::: Exercise inputs :::

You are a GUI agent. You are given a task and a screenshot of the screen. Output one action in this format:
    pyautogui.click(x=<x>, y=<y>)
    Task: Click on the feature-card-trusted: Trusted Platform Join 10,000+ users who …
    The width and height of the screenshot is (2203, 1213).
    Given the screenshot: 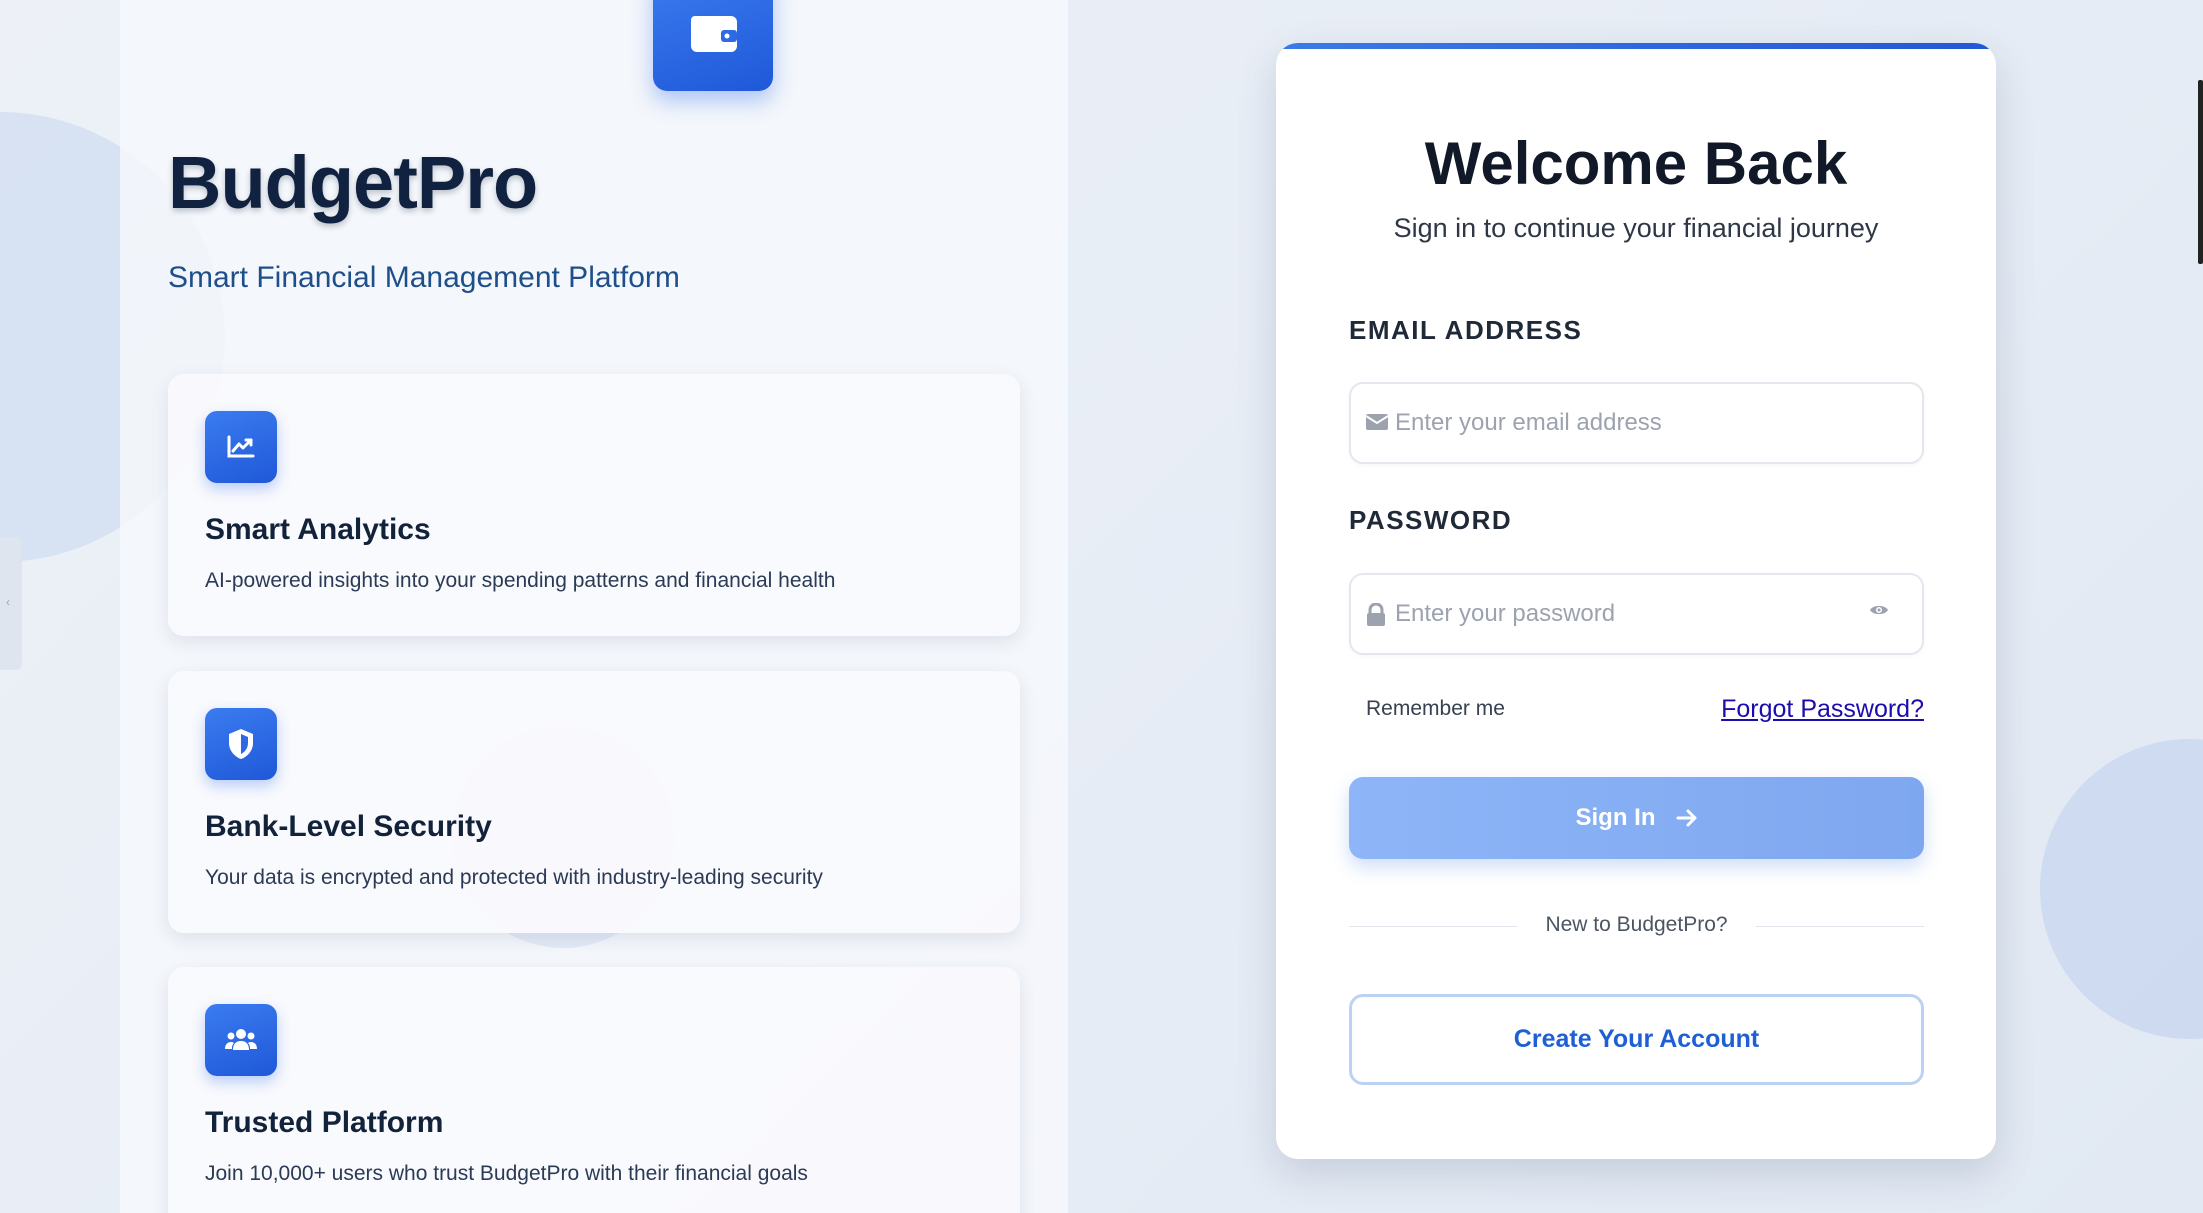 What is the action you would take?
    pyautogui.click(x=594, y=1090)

:::

**What the task asks:**
Update the data starting at its first line and stopping after the line containing "The width and". Give those lines again with "GUI agent" changed to "screen agent" and nothing else altered.

**Response:**
You are a screen agent. You are given a task and a screenshot of the screen. Output one action in this format:
    pyautogui.click(x=<x>, y=<y>)
    Task: Click on the feature-card-trusted: Trusted Platform Join 10,000+ users who …
    The width and height of the screenshot is (2203, 1213).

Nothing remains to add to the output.